The problem: Without the pictures, set down the records below word for word.

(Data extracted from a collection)
++++++++++
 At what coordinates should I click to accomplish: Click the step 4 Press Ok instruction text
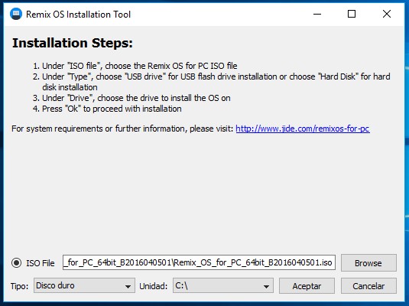click(x=107, y=109)
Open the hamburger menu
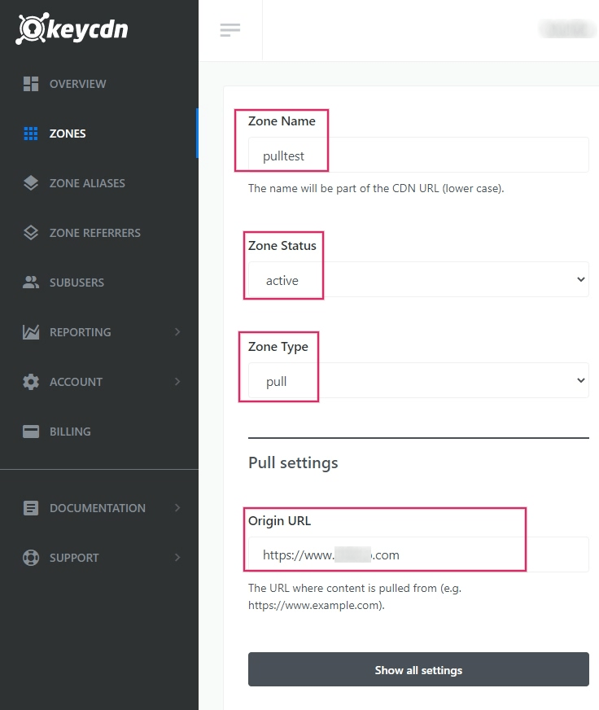599x710 pixels. tap(230, 29)
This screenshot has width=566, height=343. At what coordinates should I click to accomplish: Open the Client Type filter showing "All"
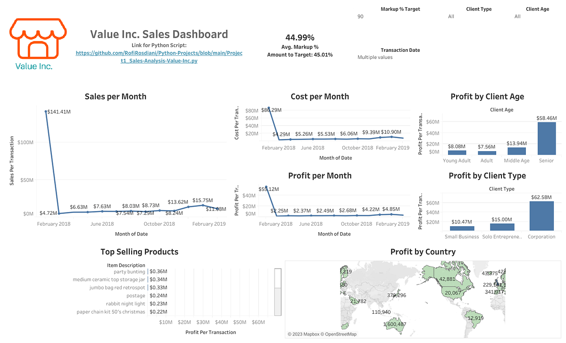tap(451, 16)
++++++++++
Solution to this problem:
 At what coordinates should I click to accomplish: Click the step 4 Press Ok instruction text
click(x=107, y=109)
Open the hamburger menu
599x710 pixels. tap(230, 29)
This screenshot has width=566, height=343. At what coordinates should I click to accomplish: Open the Client Type filter showing "All"
tap(451, 16)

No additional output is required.